Ma l'aspetto di quell'episodio che più colpì fu il pensiero di quelle povere ragazze,
assolutamente immuni alla magia e alla sacralità di quel luogo perché imprigionate nella triste realtà impiegatizia di una provincia di cui non percepivano più la grandezza passata, quella stessa grandezza che avrebbero dovuto indicare oiai visitatori, perchè non sapevano più coglierne il fascino.
In termini più chiari, le due nipotine non avevano capito dove erano né cosa stessero facendo.

Ma naturalmente di tutto questo non dissi nulla ad Annie. Non avevo nessuna intenzione di guastarmi con lei
che continuava a mostrare un certo interesse per la mia persona ed esprimeva con calore la sua benevolenza attraverso lunghi e intensi sguardi non privi a mio parere di sottintesi audaci.
- Ho sentito che sta cercando Charles, il matto del paese. Non le bastava la compagnia di Albertine e Andrée,
mi chiese mentre provava le scarpe rosse che aveva visto in vetrina.
Risi a quella battuta che voleva essere spiritosa, ma che non divertì Albertine.
Allora le spiegai per la seconda volta che uno dei motivi che mi portavano in quei luoghi era relativo a una ricerca che stavo conducendo su mio nonno, un noto musicista tedesco scomparso nel 1940.
Vidi che affiorava qualcosa tra i suoi ricordi, aveva già sentito questa storia, ma quando?
Ebbi così una prima avvisaglia che il processo di deterioramento da Alzheimer si era prematuramente avviato ai danni della mia procace padrona di casa.
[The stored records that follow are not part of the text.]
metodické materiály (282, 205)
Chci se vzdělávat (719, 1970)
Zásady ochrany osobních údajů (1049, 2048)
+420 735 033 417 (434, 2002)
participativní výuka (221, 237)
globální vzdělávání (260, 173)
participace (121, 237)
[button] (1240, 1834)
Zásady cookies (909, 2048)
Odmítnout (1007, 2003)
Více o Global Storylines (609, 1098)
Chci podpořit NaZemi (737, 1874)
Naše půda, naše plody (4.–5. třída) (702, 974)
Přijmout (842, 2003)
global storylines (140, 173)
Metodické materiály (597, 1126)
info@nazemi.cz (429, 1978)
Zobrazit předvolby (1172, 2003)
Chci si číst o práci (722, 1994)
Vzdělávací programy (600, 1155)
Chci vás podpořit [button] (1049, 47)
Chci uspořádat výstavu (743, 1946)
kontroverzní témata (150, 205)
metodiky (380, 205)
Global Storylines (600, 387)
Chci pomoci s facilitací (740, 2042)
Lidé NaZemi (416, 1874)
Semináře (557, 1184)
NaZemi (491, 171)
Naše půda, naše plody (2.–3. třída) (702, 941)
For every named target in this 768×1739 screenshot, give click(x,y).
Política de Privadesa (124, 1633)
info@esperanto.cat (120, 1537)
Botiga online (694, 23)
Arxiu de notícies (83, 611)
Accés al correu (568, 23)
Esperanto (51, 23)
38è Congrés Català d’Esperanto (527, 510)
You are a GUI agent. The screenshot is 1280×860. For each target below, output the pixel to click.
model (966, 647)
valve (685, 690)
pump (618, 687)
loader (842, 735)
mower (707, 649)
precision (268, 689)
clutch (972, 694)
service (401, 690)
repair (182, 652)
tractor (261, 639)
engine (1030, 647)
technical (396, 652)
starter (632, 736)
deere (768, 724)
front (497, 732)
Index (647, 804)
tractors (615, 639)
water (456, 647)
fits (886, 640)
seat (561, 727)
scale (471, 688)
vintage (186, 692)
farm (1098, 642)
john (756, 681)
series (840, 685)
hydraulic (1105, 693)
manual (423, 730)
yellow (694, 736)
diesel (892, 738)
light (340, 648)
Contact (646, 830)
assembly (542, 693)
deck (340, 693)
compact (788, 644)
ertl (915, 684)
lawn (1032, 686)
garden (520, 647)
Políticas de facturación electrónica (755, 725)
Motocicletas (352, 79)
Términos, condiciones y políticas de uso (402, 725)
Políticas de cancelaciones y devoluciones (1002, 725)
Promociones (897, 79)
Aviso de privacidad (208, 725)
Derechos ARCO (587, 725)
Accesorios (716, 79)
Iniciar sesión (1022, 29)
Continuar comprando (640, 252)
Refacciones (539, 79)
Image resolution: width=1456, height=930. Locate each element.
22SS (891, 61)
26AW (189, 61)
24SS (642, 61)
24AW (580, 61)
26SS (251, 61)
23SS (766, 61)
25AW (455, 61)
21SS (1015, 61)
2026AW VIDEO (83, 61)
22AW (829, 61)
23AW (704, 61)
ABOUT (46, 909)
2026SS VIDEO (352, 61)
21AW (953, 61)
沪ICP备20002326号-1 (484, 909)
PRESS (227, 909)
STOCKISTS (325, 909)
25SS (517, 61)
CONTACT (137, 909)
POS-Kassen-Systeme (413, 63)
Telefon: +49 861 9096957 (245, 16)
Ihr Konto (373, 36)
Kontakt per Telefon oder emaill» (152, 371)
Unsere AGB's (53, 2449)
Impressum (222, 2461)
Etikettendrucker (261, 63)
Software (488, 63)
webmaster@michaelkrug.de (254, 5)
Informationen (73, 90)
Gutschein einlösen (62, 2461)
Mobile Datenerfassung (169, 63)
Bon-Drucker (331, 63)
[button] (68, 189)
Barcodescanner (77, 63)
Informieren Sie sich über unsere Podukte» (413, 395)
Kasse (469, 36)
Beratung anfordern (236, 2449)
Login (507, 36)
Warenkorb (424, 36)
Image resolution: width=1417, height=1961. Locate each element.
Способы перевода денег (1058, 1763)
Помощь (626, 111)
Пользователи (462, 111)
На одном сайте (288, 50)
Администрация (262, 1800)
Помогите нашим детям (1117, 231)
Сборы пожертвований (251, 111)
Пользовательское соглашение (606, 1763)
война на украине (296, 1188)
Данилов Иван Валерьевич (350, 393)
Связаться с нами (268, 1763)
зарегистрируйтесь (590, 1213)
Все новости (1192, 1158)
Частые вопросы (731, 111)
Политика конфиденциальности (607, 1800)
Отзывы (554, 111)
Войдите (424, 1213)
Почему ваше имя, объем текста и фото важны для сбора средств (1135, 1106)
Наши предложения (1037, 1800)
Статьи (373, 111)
Ma continuai a informarla, incurante della certezza che si sarebbe dimenticata tutto dopo un quarto d'ora.
Le dissi di avere sentito che uno dei nonni di questo Charles veniva dalla Germania e io volevo conoscere da lui
la storia di quell'uomo, cosa lo aveva portato a Combray e se aveva conosciuto altri tedeschi
che stavano in paese tra il 1920 e il 1930.
Questo era il motivo che mi spingeva a cercare Charles, perchè matto o non matto forse poteva darmi informazioni molto importanti, conclusi in modo sbrigativo perchè ormai certo di avere perso la sua attenzione.
- Lei non conosce quello svitato, - concluse Annie mentre pagava le sue scarpette rosse,
- io si purtroppo, perchè lo frequentava quel disgraziato di mio nipote, quello che poi è scappato in città, lasciandomi la casa nelle condizioni che ha visto.
Se riesce a tirare fuori da quell'uomo due frasi sensate, tutte in fila, può ritenersi fortunato.
Non si capisce cosa dice, di cosa parla, abita un mondo di fantasmi e parla con loro, vive da solo, con nove cani in casa, è completamente andato con la testa, lo dicono tutti. Come può esserle utile, Adriano, uno così?